To do: Set down, exactly as written, every line from the top of the records below to the line containing "Ustawienia (43, 2552)", both ends included, and no others.

Saved data entries

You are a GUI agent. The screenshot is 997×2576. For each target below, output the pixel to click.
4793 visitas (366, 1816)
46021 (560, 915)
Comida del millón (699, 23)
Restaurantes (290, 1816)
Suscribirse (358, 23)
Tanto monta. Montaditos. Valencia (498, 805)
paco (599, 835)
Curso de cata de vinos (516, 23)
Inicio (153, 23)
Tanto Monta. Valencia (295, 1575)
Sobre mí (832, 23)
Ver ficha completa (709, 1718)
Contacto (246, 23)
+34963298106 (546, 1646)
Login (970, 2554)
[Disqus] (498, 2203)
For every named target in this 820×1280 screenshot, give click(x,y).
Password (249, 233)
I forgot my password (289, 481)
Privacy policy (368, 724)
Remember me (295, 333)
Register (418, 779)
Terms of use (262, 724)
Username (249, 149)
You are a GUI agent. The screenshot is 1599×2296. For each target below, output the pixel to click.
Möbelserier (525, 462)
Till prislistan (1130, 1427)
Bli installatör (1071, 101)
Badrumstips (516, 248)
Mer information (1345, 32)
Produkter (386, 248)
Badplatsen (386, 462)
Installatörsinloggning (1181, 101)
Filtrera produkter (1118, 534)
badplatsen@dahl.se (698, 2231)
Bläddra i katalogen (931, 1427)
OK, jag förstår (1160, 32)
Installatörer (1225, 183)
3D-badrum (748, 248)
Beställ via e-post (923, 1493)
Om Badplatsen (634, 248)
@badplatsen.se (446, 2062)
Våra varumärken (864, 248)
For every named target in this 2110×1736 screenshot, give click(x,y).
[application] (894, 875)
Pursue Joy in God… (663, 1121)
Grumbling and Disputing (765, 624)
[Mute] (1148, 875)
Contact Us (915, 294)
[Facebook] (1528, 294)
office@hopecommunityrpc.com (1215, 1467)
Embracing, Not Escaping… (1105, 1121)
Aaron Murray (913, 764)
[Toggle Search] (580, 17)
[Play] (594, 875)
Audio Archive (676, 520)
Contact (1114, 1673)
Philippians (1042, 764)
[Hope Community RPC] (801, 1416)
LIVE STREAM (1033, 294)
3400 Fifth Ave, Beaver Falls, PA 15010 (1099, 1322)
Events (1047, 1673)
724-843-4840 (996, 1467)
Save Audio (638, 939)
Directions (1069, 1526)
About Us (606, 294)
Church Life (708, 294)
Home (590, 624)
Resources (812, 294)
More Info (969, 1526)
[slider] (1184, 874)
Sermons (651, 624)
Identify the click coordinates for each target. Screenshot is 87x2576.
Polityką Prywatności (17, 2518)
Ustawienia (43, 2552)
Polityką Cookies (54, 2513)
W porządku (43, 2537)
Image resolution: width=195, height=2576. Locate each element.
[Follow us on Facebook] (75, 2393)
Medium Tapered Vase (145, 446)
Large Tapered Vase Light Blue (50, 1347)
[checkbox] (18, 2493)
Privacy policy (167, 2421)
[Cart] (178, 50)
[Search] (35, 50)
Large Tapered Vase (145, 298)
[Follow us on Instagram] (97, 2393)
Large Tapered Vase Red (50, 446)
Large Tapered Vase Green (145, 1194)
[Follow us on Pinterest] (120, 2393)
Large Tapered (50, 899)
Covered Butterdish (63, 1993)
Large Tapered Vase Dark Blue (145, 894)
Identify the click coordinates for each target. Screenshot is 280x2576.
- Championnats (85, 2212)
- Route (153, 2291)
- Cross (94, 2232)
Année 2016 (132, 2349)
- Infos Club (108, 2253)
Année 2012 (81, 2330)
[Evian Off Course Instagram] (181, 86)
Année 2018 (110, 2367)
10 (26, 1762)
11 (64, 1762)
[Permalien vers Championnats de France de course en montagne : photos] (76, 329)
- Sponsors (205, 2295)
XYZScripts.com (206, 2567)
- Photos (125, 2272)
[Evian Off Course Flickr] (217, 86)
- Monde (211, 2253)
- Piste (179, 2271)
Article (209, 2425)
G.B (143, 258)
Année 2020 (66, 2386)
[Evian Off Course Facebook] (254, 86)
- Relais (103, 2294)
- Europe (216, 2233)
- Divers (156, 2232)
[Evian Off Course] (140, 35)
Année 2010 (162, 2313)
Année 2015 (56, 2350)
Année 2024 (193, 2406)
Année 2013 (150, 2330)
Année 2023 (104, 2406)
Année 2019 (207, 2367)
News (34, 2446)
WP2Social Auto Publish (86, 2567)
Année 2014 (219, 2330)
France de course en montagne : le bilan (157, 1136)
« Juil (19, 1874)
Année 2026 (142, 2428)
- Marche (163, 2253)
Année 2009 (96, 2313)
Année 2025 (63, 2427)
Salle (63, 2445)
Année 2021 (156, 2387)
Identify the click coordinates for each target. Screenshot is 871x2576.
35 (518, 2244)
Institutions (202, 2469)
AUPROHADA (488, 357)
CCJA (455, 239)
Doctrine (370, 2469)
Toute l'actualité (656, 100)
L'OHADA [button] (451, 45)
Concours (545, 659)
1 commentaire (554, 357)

Expected output:
You are a GUI agent. The screenshot is 997×2576. For each target below, output the pixel to click.
4793 visitas (366, 1816)
46021 (560, 915)
Comida del millón (699, 23)
Restaurantes (290, 1816)
Suscribirse (358, 23)
Tanto monta. Montaditos. Valencia (498, 805)
paco (599, 835)
Curso de cata de vinos (516, 23)
Inicio (153, 23)
Tanto Monta. Valencia (295, 1575)
Sobre mí (832, 23)
Ver ficha completa (709, 1718)
Contacto (246, 23)
+34963298106 (546, 1646)
Login (970, 2554)
[Disqus] (498, 2203)
For every named target in this 820×1280 screenshot, give click(x,y).
Password (249, 233)
I forgot my password (289, 481)
Privacy policy (368, 724)
Remember me (295, 333)
Register (418, 779)
Terms of use (262, 724)
Username (249, 149)
You are a GUI agent. The screenshot is 1599×2296. For each target below, output the pixel to click.
Möbelserier (525, 462)
Till prislistan (1130, 1427)
Bli installatör (1071, 101)
Badrumstips (516, 248)
Mer information (1345, 32)
Produkter (386, 248)
Badplatsen (386, 462)
Installatörsinloggning (1181, 101)
Filtrera produkter (1118, 534)
badplatsen@dahl.se (698, 2231)
Bläddra i katalogen (931, 1427)
OK, jag förstår (1160, 32)
Installatörer (1225, 183)
3D-badrum (748, 248)
Beställ via e-post (923, 1493)
Om Badplatsen (634, 248)
@badplatsen.se (446, 2062)
Våra varumärken (864, 248)
For every named target in this 2110×1736 screenshot, give click(x,y).
[application] (894, 875)
Pursue Joy in God… (663, 1121)
Grumbling and Disputing (765, 624)
[Mute] (1148, 875)
Contact Us (915, 294)
[Facebook] (1528, 294)
office@hopecommunityrpc.com (1215, 1467)
Embracing, Not Escaping… (1105, 1121)
Aaron Murray (913, 764)
[Toggle Search] (580, 17)
[Play] (594, 875)
Audio Archive (676, 520)
Contact (1114, 1673)
Philippians (1042, 764)
[Hope Community RPC] (801, 1416)
LIVE STREAM (1033, 294)
3400 Fifth Ave, Beaver Falls, PA 15010 (1099, 1322)
Events (1047, 1673)
724-843-4840 (996, 1467)
Save Audio (638, 939)
Directions (1069, 1526)
About Us (606, 294)
Church Life (708, 294)
Home (590, 624)
Resources (812, 294)
More Info (969, 1526)
[slider] (1184, 874)
Sermons (651, 624)
Identify the click coordinates for each target. Screenshot is 87x2576.
Polityką Prywatności (17, 2518)
Ustawienia (43, 2552)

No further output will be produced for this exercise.